Como as citações acima destacadas ilustram, o crítico d’A Capital não via o lançamento das Canções como um evento isolado, mas antes considerava-o sintomaticamente representativo de toda uma “escola” ou voga literária e cultural a ameaçar “a nossa raça”. Interessa evocar, a este propósito, alguns dos apontamentos de Pessoa tirados na altura da gestação e do lançamento da revista Orpheu (e que se encontram reunidos no volume Sensacionismo e outros ismos), nos quais o autor performatiza em voz de outrem várias atitudes de reação aos conteúdos e valores que a revista representaria ou promoveria. Uma destas críticas inventadas assume uma perspetiva explicitamente homofóbica, realçando, assim, a heterodoxia sexual como uma das facetas cruciais da identidade do Orpheu, na visão pessoana:

 

Invertidos a querer criar uma literatura social, é a primeira vez que se vê desde que o mundo é mundo.

O que toda esta cáfila de degenerados pensa fazer com a s[ua] literatura não se sabe!

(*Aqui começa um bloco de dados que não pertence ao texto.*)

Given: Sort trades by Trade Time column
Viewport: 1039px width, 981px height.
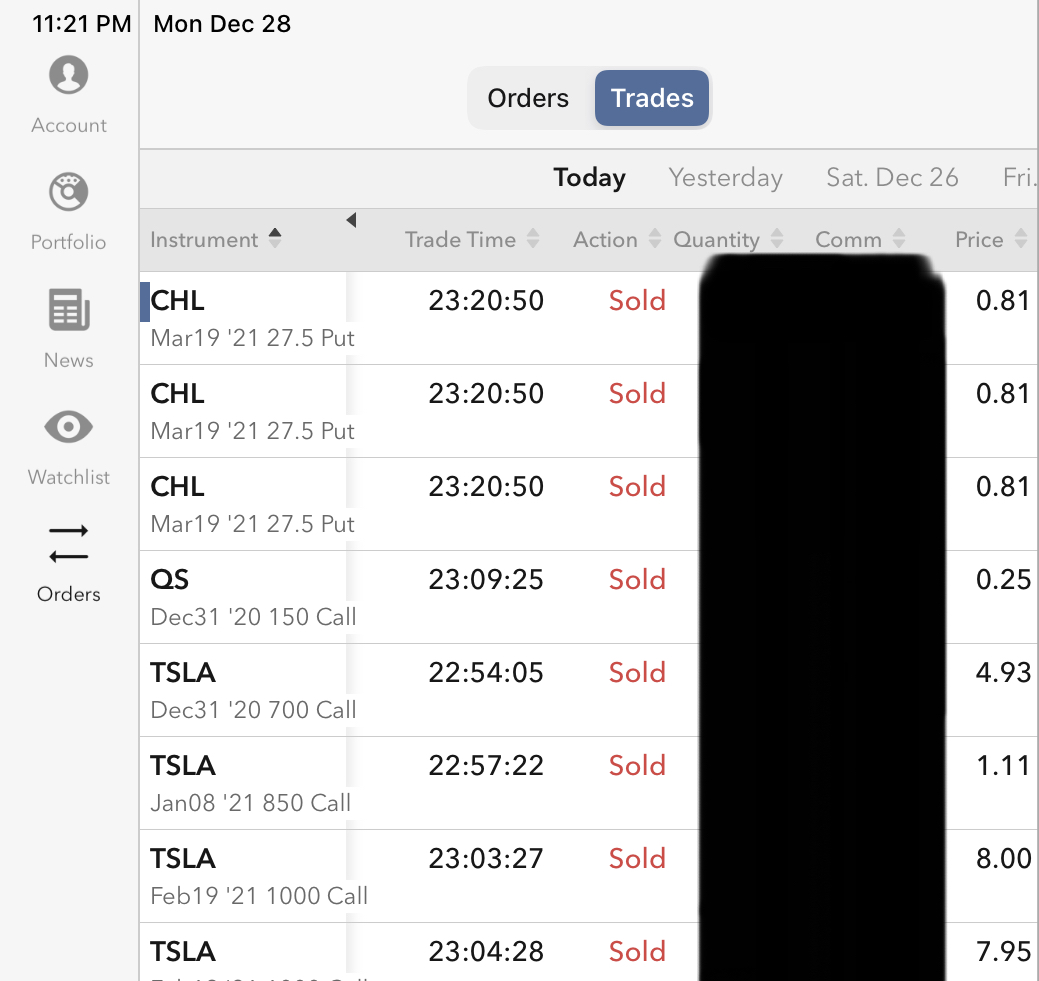Looking at the screenshot, I should [471, 240].
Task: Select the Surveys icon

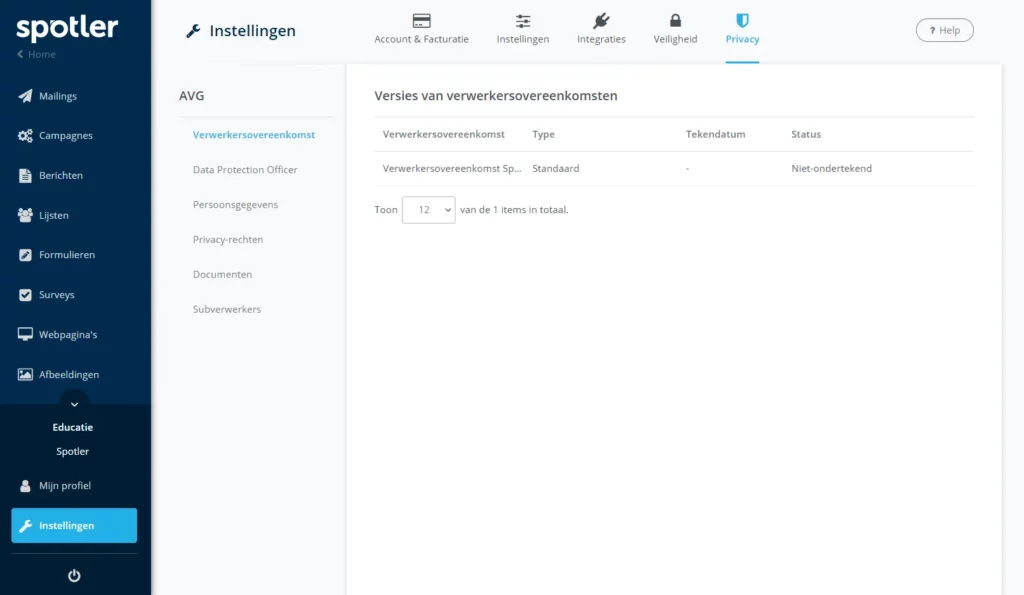Action: (x=24, y=294)
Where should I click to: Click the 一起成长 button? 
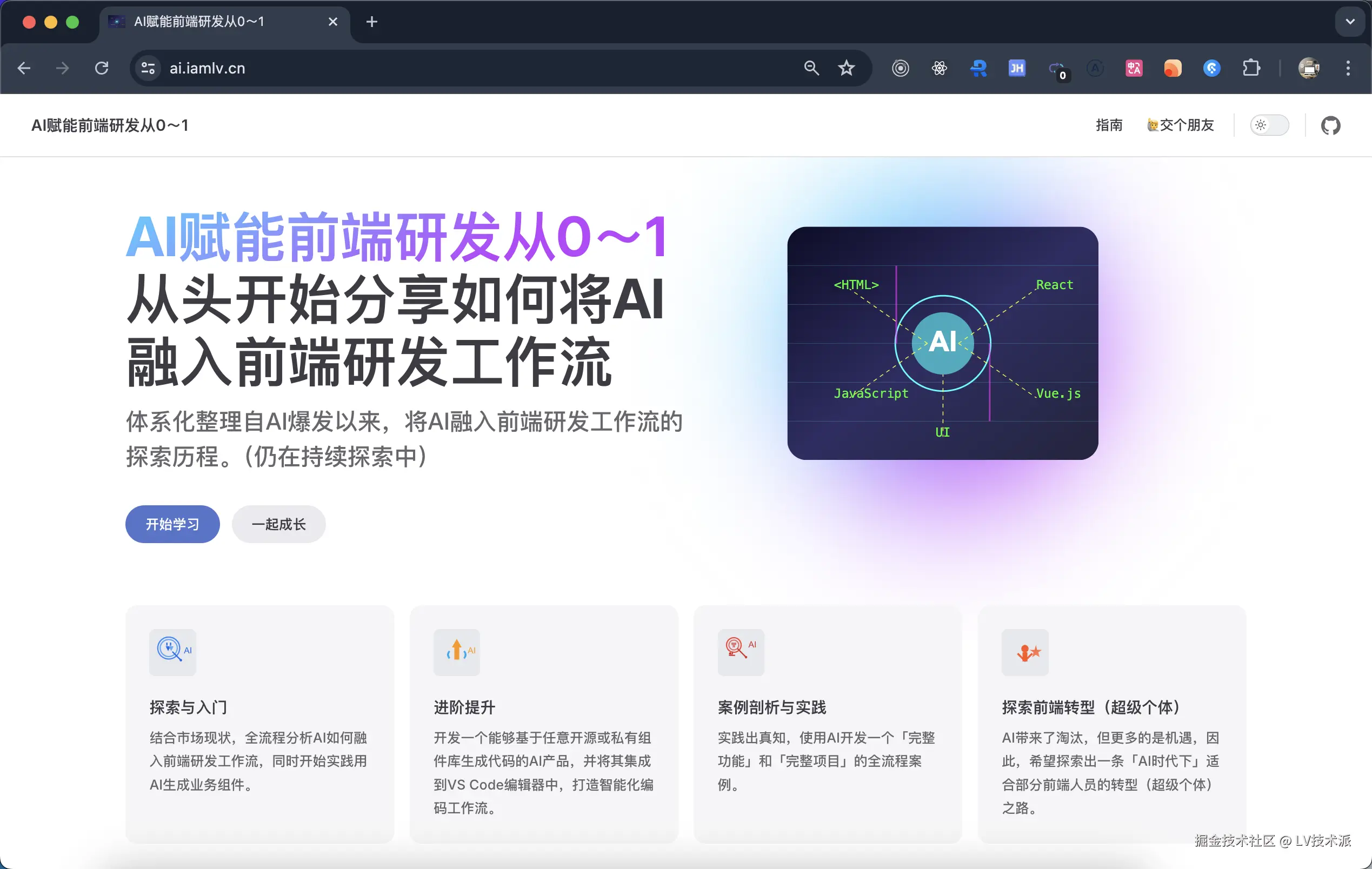click(x=278, y=524)
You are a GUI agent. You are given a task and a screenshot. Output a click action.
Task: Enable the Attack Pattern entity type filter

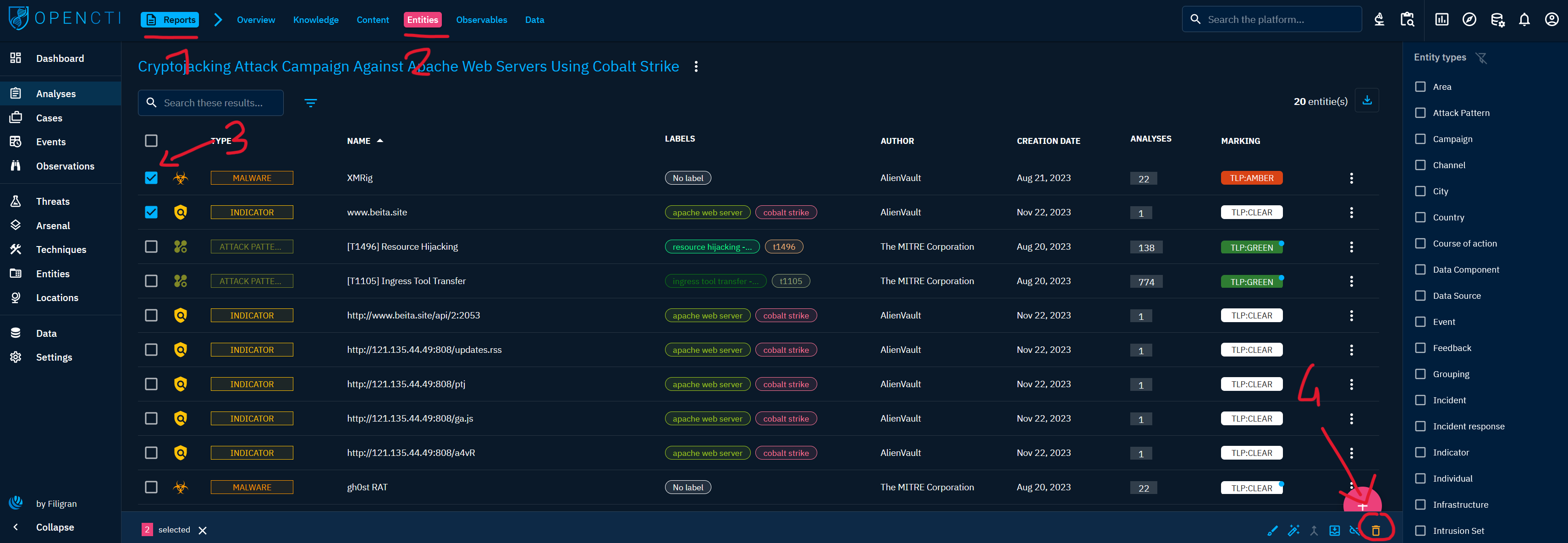(x=1420, y=113)
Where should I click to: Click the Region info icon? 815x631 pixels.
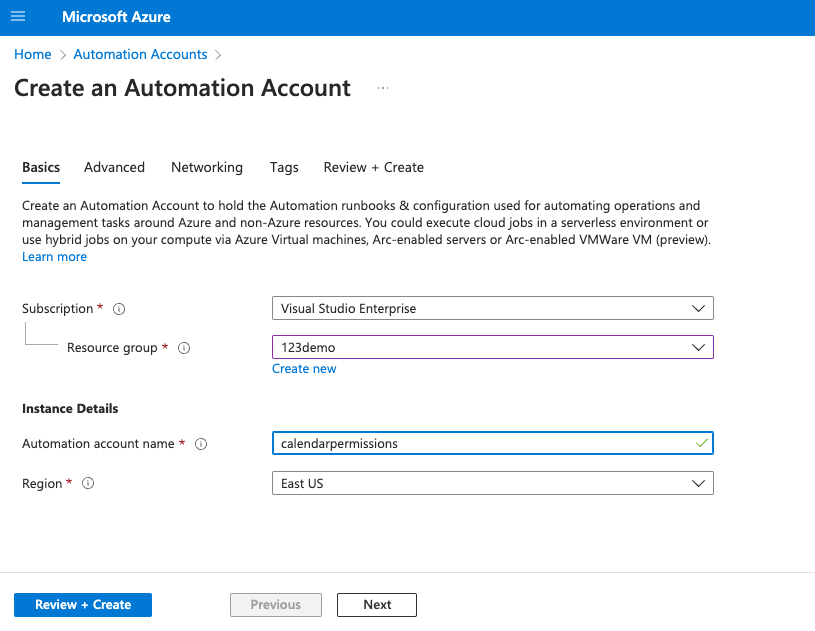pos(88,483)
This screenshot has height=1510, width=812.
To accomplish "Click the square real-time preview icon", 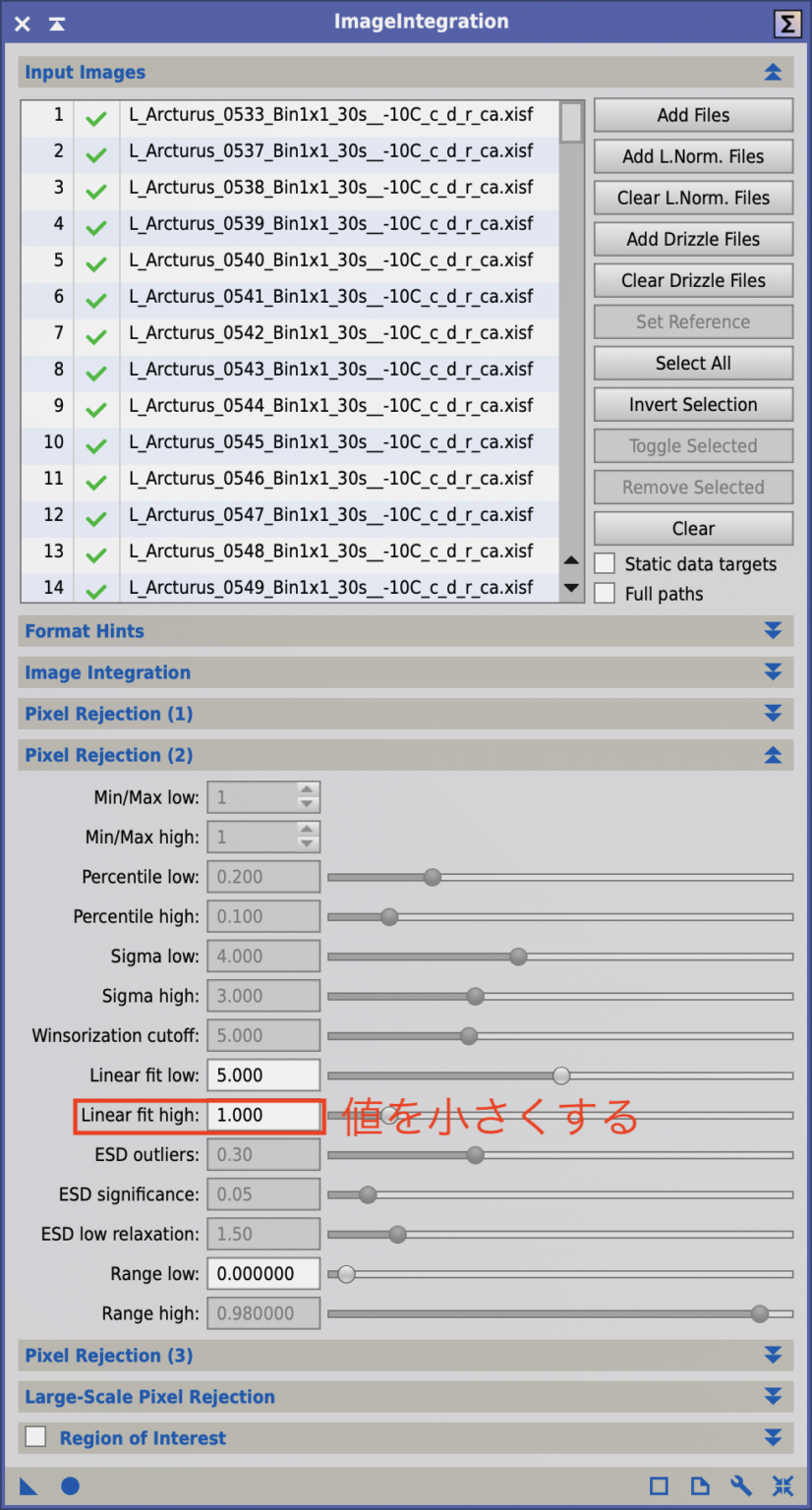I will click(x=659, y=1485).
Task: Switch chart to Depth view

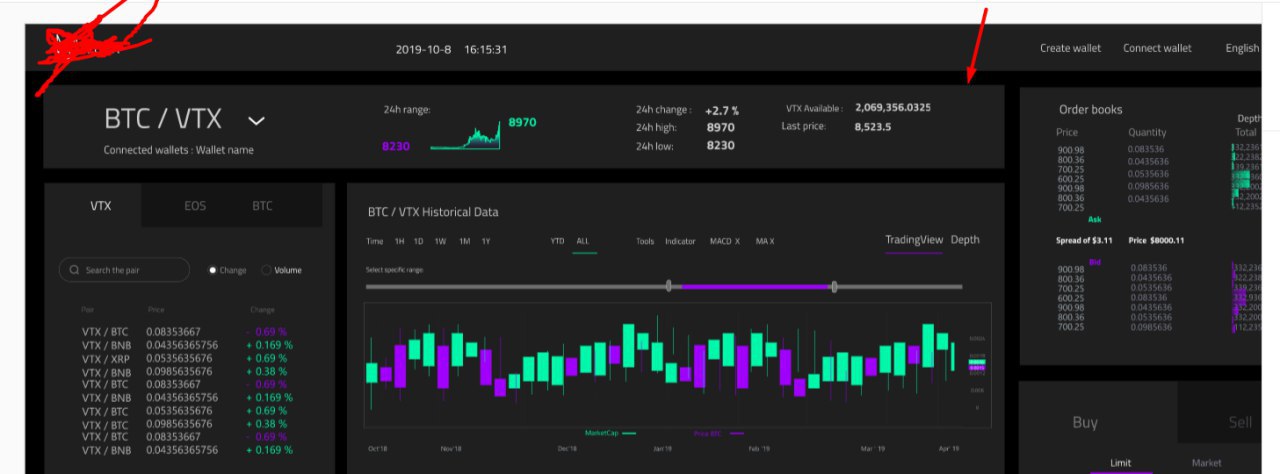Action: click(965, 240)
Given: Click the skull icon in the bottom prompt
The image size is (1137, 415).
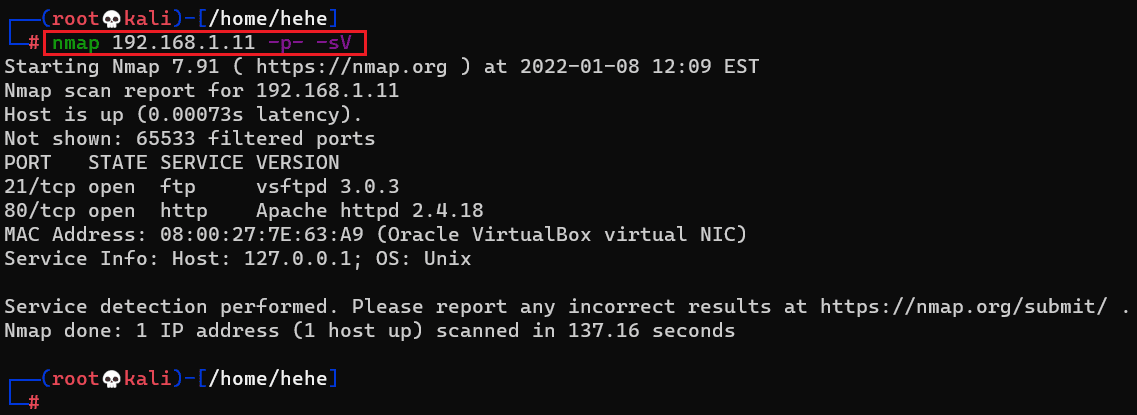Looking at the screenshot, I should pos(108,378).
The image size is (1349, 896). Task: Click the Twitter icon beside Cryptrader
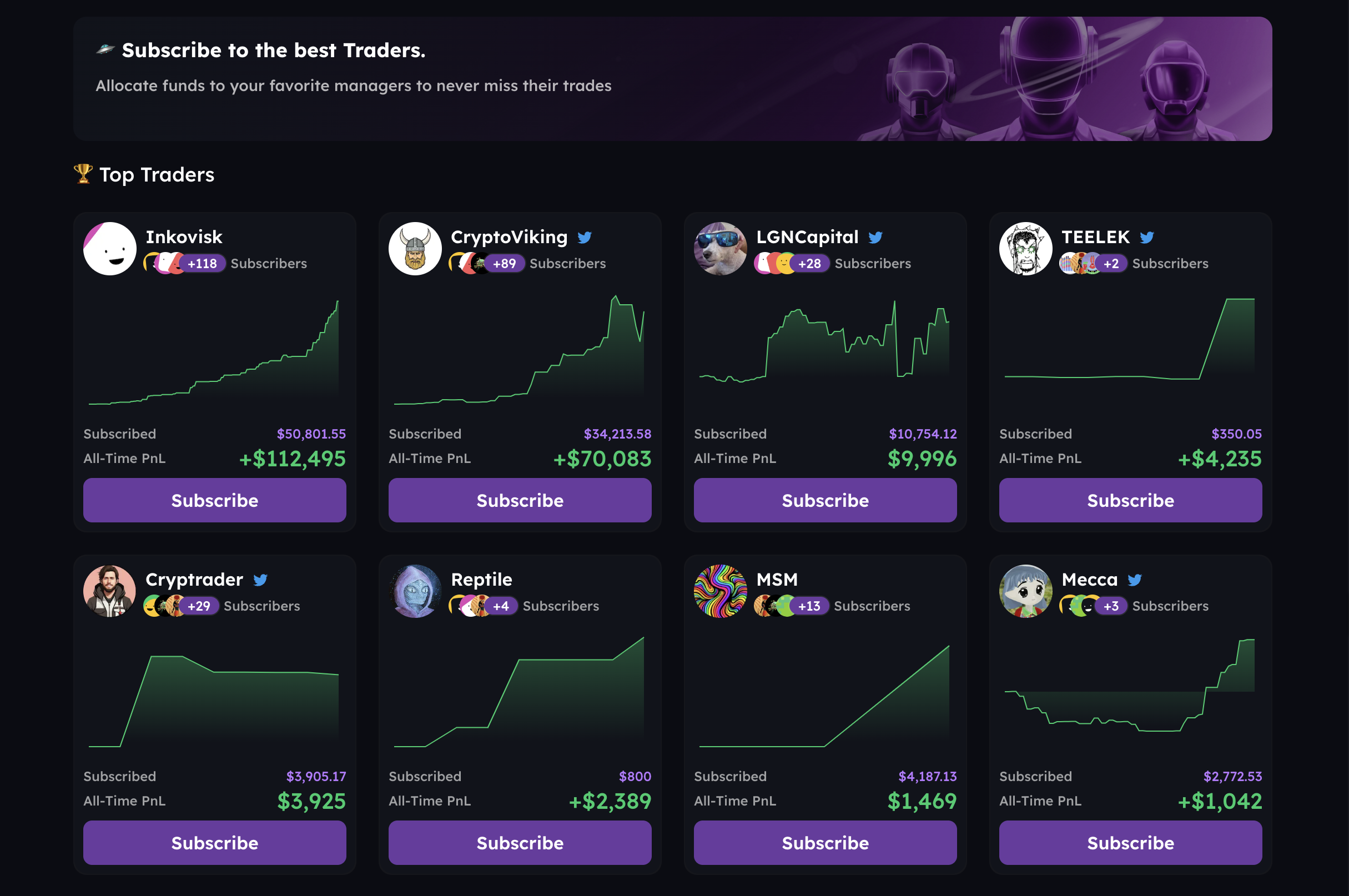[260, 580]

É para que o público os conheça. É preciso que saiba quem é que está lendo.

 

Ressalte-se, no fragmento citado, a expressão “literatura social”, a remeter para intenções e objetivos que teriam sido nutridos coletivamente pelso “invertidos” do Orpheu e que ultrapassariam os limites individualistas de depoimentos liricamente expressivos de uma inclinação perversa mas estritamente pessoal. Aponta no mesmo sentido – da transformação da visão sexualmente heterodoxa no veículo coletivo de uma intervenção social – um esboço anterior, datável provavelmente de 1914, no qual Pessoa parece antecipar reações ao lançamento do que chama um “periódico de cultura superior” (papel que no ano seguinte viria a ser desempenhado pelo Orpheu):

 

Temos recebido felicitações de alguns dos mais considerados pederastas do nosso meio artístico. Chegaram a falar-nos em que se devia aproveitar esta súbita onda de cultura para lançar uma revista “Antínoo” com fim de habituar os portugueses aos grandes movimentos sociais de lá fora. Achamos interessante mas prematuro. Pouco a pouco, pouco a pouco…

 

O que Pessoa refere, nesta nota, como “os grandes movimentos sociais de lá fora” reporta-se às reivindicações do valor positivo da homossexualidade (largamente masculina) produzidas por protagonistas da “Idade de Ouro dos movimentos homossexuais” (expressão de Florence Tamagne, na sua história da homossexualidade na Europa moderna), que se estende desde os finais do século dezanove até à Primeira Guerra Mundial, principalmente na Alemanha e na Inglaterra. Embora uma consideração mais alargada deste aspeto da intervenção cultural consubstanciada em Orpheu não caiba nos limites do presente texto, importa notar que tanto o próprio Pessoa como outros comentadores das Canções traçavam uma linha de ligação entre as ousadias dos autores de Orpheu e a lírica homoerótica de Botto: é claramente este o sentido da referência de Armando Ferreira às “sensibilidades extraordinárias dos novíssimos poetas que por aí se espremem à procura da nota original que os imponha”. Ainda assim, em 1921, os versos reunidos nas páginas das Canções constituíam uma novidade sem precedentes na vida literária portuguesa, rapidamente elevando o jovem autor ao patamar da notoriedade pública que ao longo das três décadas seguintes nunca deixaria de ocupar.